POLECENIE: Przepisz w formie listy numerowanej wiersze poniżej, od tego, w którym jest "Click the systrace capture icon", aż do końca danych, razem z oboma skrajnymi. Pomiń puste wiersze, a obrazków nie dołączaj.

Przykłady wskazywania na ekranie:
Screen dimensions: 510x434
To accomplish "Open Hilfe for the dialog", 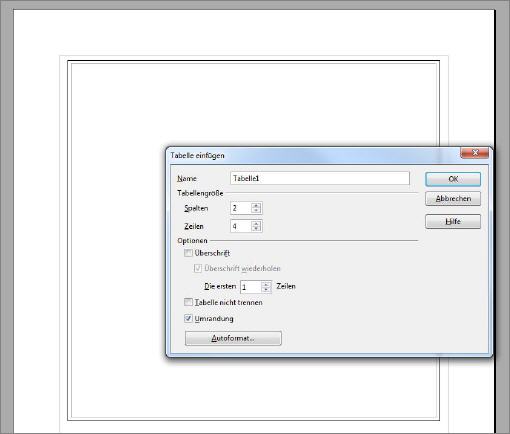I will [x=453, y=221].
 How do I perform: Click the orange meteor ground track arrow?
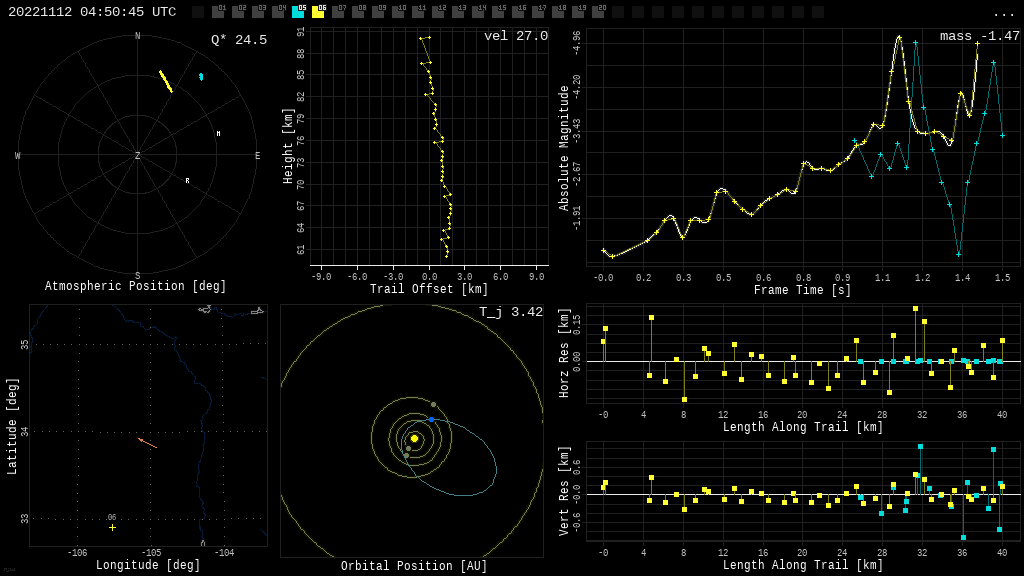[x=147, y=442]
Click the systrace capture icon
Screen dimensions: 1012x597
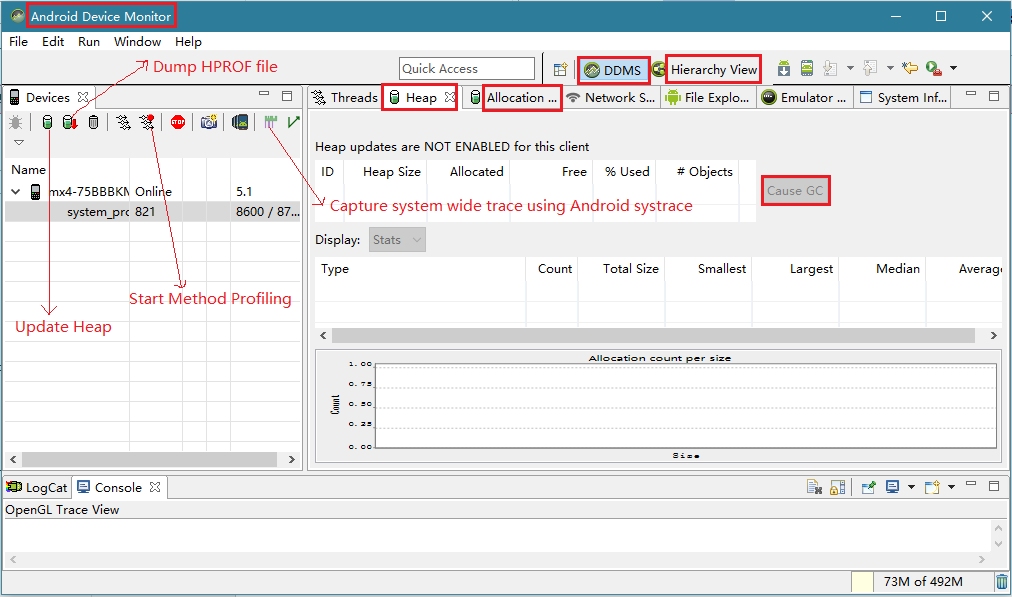click(270, 122)
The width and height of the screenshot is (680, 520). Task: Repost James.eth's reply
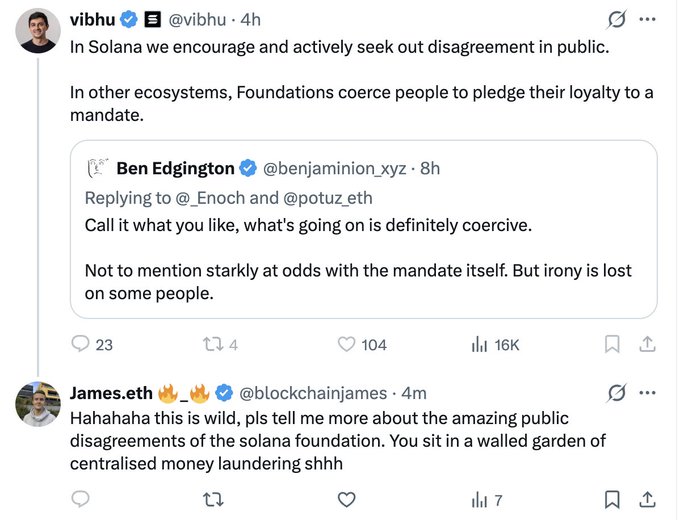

ROZWIĄZANIE:
1. Click the systrace capture icon
2. Screen dimensions: 1012x597
3. click(270, 122)
4. The width and height of the screenshot is (680, 520). Task: Repost James.eth's reply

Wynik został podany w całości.